Recast every line of the listing below as a Markdown table with the columns Row and Line, numbering each line and skipping blank ones. Leave the pictures out.

-- Material for the task --
== == ==
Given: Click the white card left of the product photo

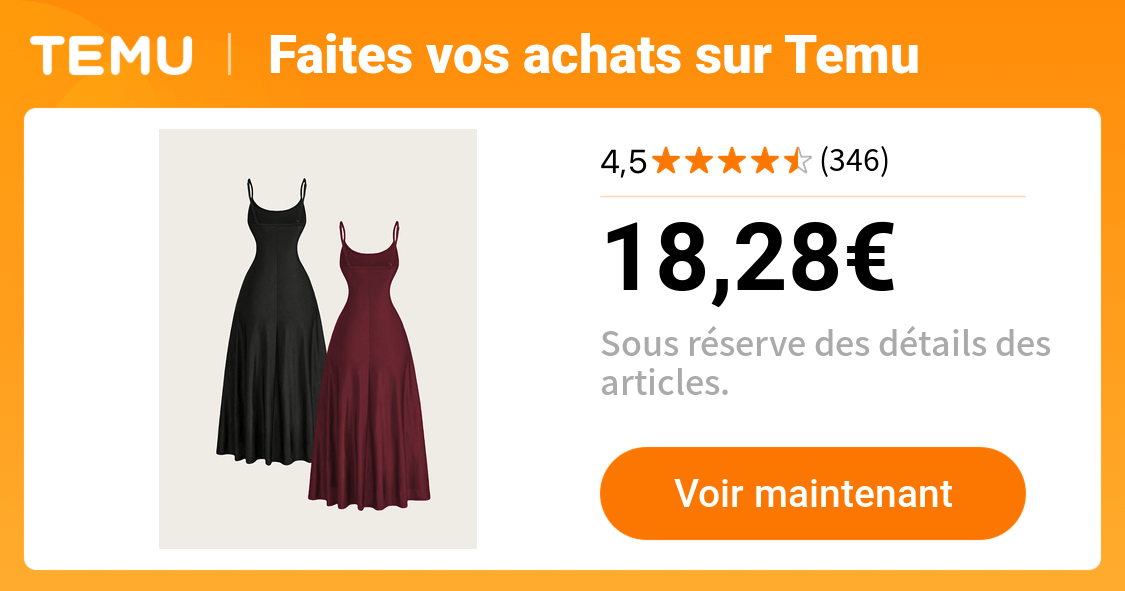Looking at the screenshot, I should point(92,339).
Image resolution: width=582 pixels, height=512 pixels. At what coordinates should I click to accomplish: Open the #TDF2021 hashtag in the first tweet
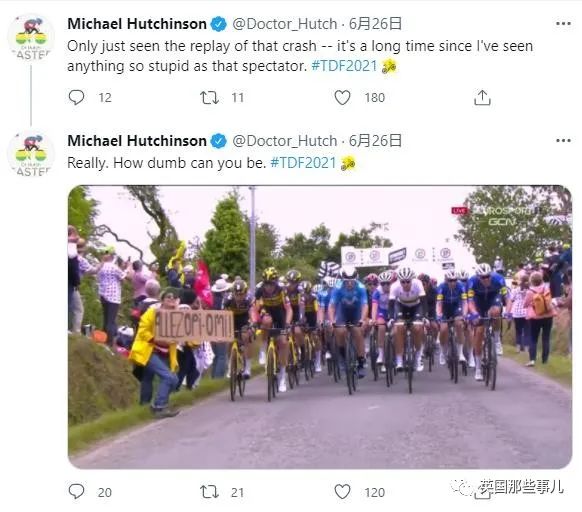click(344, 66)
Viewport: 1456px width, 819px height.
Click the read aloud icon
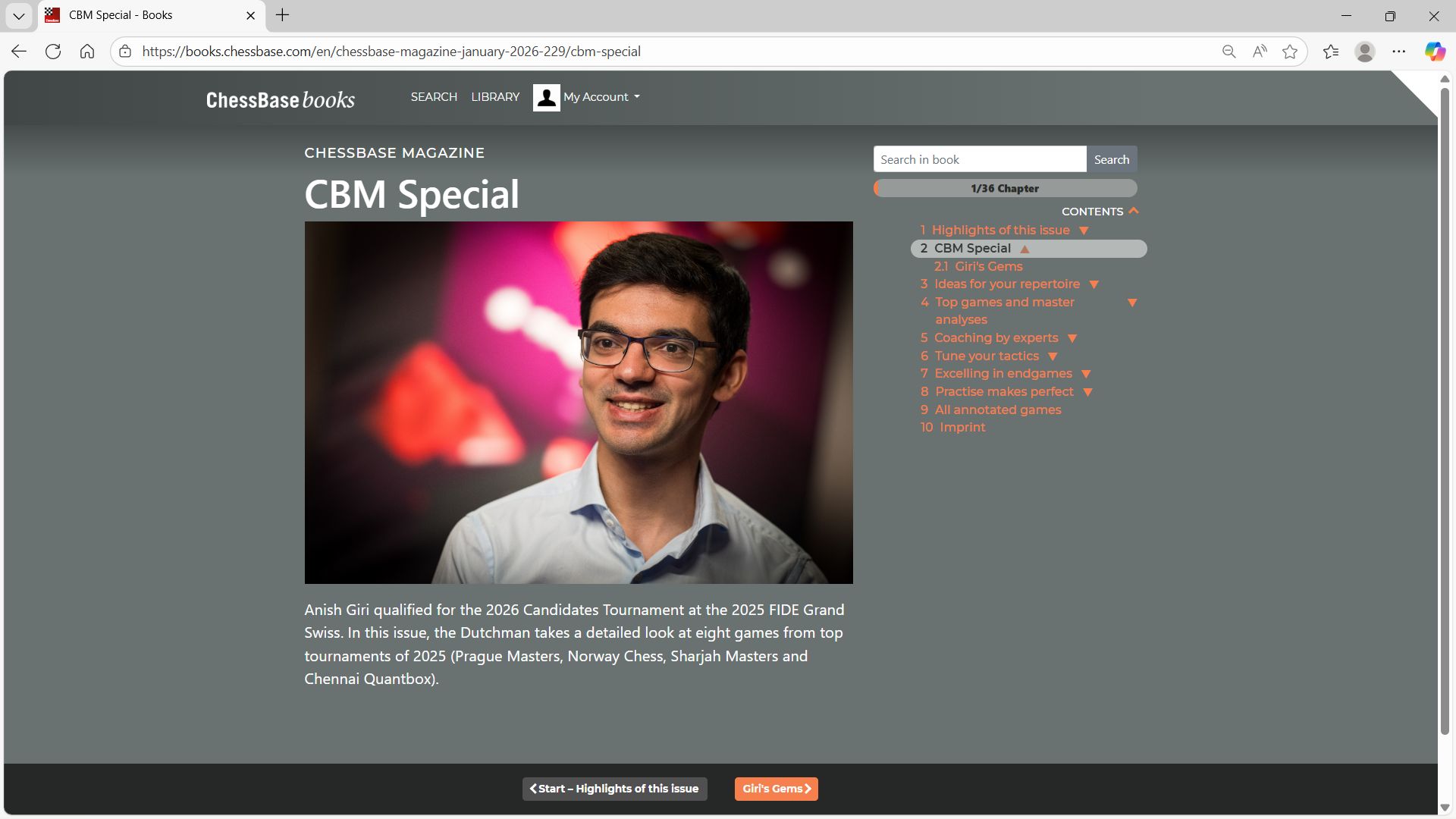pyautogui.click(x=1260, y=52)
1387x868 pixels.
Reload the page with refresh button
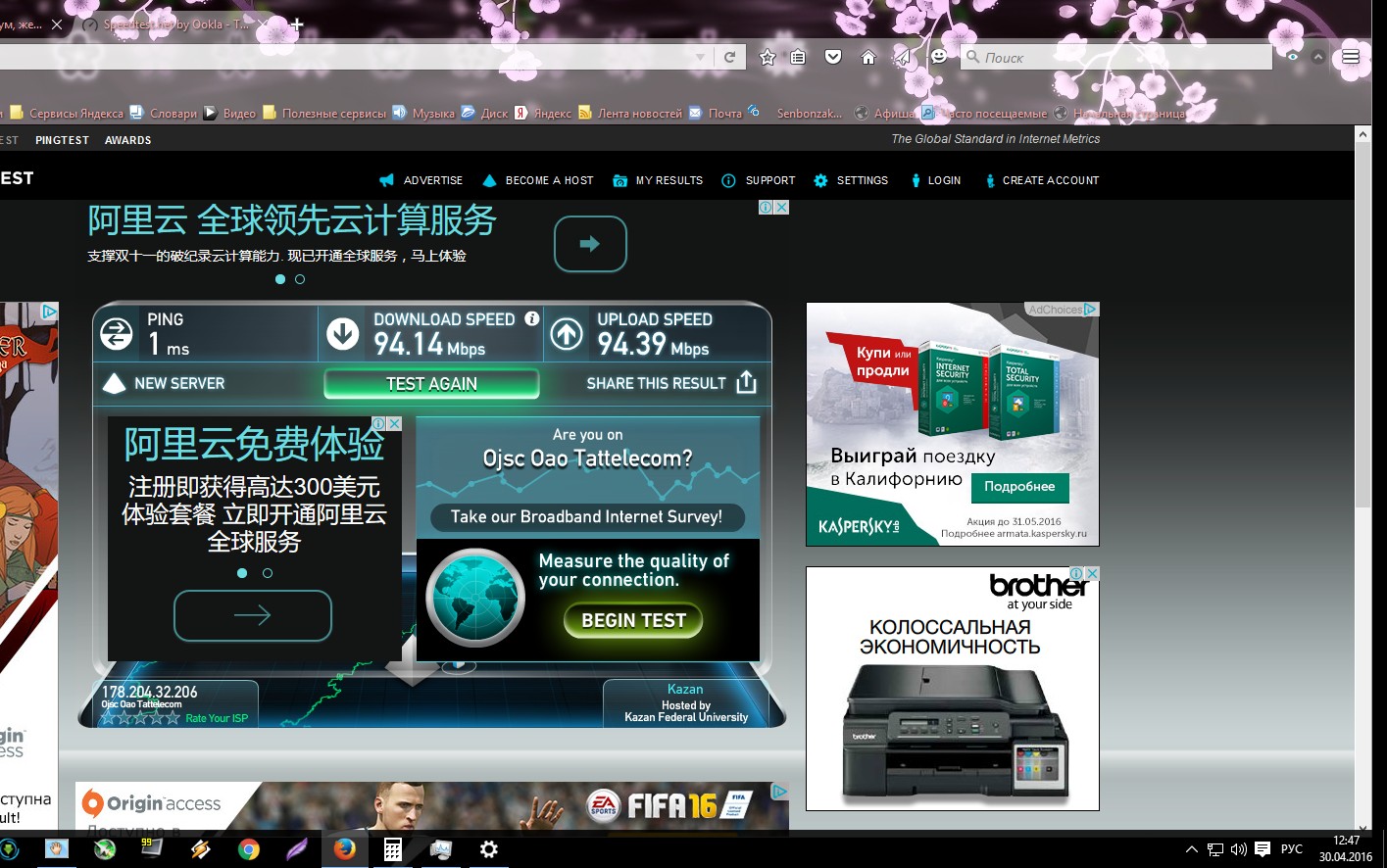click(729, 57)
== == ==
-- Written answer --
| Row | Line |
|---|---|
| 1 | Given: Click the white card left of the product photo |
| 2 | Looking at the screenshot, I should point(92,339). |
| 3 | Image resolution: width=582 pixels, height=512 pixels. At what coordinates should I click to accomplish: Open the #TDF2021 hashtag in the first tweet |
| 4 | click(344, 66) |
| 5 | Viewport: 1456px width, 819px height. |
| 6 | Click the read aloud icon |
| 7 | pyautogui.click(x=1260, y=52) |
| 8 | 1387x868 pixels. |
| 9 | Reload the page with refresh button |
| 10 | click(729, 57) |